BankThink

Merchant lending can help small banks battle fintechs

Community banks and credit unions are feeling the pressure of increased competition from a new class of lenders. It’s no longer enough to provide better, more personalized service than the other bank across town. Landing—and increasingly, retaining—small- business customers now means facing off with lenders including Square, Stripe, Amazon, eBay, even UPS.

Fintechs are changing the rules of the game, and that’s incredibly daunting for community banks and credit unions that lack the deep pockets and thousands of staff members that much larger companies have.

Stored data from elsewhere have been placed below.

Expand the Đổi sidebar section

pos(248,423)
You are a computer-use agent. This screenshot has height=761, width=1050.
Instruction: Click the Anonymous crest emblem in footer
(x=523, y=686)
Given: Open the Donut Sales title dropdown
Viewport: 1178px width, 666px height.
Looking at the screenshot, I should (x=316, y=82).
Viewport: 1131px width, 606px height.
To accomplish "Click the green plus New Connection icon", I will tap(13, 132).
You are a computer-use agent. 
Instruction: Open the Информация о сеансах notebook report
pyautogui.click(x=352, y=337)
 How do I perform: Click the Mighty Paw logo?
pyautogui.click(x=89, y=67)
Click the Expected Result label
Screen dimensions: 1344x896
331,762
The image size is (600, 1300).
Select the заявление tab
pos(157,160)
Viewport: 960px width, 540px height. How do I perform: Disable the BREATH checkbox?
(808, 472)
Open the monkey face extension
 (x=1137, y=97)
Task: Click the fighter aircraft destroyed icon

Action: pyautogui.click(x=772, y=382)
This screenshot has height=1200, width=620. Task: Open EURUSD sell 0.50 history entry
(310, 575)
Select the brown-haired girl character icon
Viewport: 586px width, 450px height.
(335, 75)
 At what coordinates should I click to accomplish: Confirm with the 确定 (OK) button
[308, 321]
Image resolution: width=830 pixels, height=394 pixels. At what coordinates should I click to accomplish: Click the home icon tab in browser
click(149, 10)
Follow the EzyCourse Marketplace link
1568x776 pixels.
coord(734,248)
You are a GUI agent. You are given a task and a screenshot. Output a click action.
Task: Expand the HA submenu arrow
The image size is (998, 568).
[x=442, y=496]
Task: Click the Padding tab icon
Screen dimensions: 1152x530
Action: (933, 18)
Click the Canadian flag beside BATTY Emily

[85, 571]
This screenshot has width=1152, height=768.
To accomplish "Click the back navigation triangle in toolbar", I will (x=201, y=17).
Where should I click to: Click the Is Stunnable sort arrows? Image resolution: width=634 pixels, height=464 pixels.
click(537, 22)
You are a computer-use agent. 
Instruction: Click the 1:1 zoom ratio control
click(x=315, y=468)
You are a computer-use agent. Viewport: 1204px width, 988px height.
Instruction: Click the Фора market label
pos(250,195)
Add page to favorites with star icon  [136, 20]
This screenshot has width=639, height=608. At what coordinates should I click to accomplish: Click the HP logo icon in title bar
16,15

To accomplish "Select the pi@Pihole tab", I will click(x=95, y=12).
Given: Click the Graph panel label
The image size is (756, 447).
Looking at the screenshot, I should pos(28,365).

According to the 2019 and 2020 U.S. Federal Reserve Small Business Credit Surveys, the percentage of applications for small-business credit filed with community banks dropped 23% from 2016 to 2019, while the percentage going to online lenders rose 73%. For community banks and credit unions, this means competition isn’t just on the doorstep—it’s already eating their lunch.

Then came the pandemic that reinforced the need for small businesses to adapt quickly to digital ways of doing business. Now they needed to be equipped for online ordering (if they didn't have that already), online returns, integrating with a third-party delivery platform and contactless payments, to name a few. Today, the expectation of these business owners is that their community bank or credit union ought to deliver the same level of convenience in the lending process.

So how can banks and credit unions level up their traditional lending processes to deliver on the efficiency and convenience that business owners want?

Merchant processors—companies like Square, Stripe and others—have also jumped into small business lending because of the low cost of entry. However, this advantage only tells part of the story. What largely ushered merchant processors into the lending game was the drastically unmet need for working capital among small businesses. According to a December 2020 Biz2Credit survey, small banks only approved 18.3% of non-Paycheck Protection Program business loan applications in November 2020, compared with 50.5% in November 2019.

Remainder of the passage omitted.